■ **SHORT EXERCISE 1**
In the Bugzilla security advisory, which version should users running 2.14.1 or earlier upgrade to?

+ + + +

[25696] in bugtraq
[BUGZILLA] Security Advisory For Versions of Bugzilla 2.14 Prior
daemon@ATHENA.MIT.EDU (David Miller)
Sat Jun 8 13:42:05 2002
Mime-Version: 1.0
Message-Id: <p05111703b927484e227a@[10.0.1.203]>
Date: Sat, 8 Jun 2002 02:50:12 -0400
To: bugtraq@securityfocus.com, mozilla-webtools@mozilla.org
From: David Miller <justdave@syndicomm.com>
Content-Type: text/plain; charset="us-ascii"
Bugzilla Security Advisory
Jun 8th, 2002
All Bugzilla installations are advised to upgrade to the latest versions
of Bugzilla released today, 2.14.2 and 2.16rc2.
Various security issues of varying importance have been fixed in
Bugzilla 2.14.2. Most of these were fixed already in 2.16rc1, a few
were not.
Hence, if you are running 2.14.1 or earlier, it is advised you upgrade
to 2.14.2. Whereas if you were running 2.15 or 2.16rc1, it is advised
you upgrade to 2.16rc2.

+ + + +

■ **SHORT EXERCISE 2**
Copy the records verbatim from the line containing "The width and height of the screenshot is (1568, 744)." through the final line of the records.

■ **RECORDS TO PROCESS**
+ + + +

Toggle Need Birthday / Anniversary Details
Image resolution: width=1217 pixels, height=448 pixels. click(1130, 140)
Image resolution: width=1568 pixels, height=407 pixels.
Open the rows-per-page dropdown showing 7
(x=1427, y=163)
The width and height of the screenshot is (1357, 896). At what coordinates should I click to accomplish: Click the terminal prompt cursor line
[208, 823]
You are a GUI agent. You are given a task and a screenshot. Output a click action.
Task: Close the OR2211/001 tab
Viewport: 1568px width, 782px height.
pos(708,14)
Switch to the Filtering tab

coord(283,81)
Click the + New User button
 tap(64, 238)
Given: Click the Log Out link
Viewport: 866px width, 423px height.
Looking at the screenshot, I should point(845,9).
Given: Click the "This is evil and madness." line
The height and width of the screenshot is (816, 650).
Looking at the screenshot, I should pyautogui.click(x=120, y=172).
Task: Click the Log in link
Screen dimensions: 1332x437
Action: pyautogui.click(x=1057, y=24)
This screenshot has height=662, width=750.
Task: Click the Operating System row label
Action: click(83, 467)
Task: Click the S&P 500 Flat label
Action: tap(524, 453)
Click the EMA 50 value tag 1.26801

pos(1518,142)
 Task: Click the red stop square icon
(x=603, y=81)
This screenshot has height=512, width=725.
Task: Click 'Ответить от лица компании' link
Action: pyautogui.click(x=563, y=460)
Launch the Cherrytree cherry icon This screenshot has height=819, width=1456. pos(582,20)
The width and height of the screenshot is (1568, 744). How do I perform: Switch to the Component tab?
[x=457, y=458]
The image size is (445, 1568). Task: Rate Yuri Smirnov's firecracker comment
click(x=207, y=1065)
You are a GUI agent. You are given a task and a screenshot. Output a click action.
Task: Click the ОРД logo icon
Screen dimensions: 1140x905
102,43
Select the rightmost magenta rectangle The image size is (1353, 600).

+ + + +

■ **RESPONSE 1**
2.14.2

■ **RESPONSE 2**
The width and height of the screenshot is (1568, 744). How do I perform: Switch to the Component tab?
[x=457, y=458]
The image size is (445, 1568). Task: Rate Yuri Smirnov's firecracker comment
click(x=207, y=1065)
You are a GUI agent. You are given a task and a screenshot. Output a click action.
Task: Click the ОРД logo icon
Screen dimensions: 1140x905
102,43
Select the rightmost magenta rectangle The image size is (1353, 600).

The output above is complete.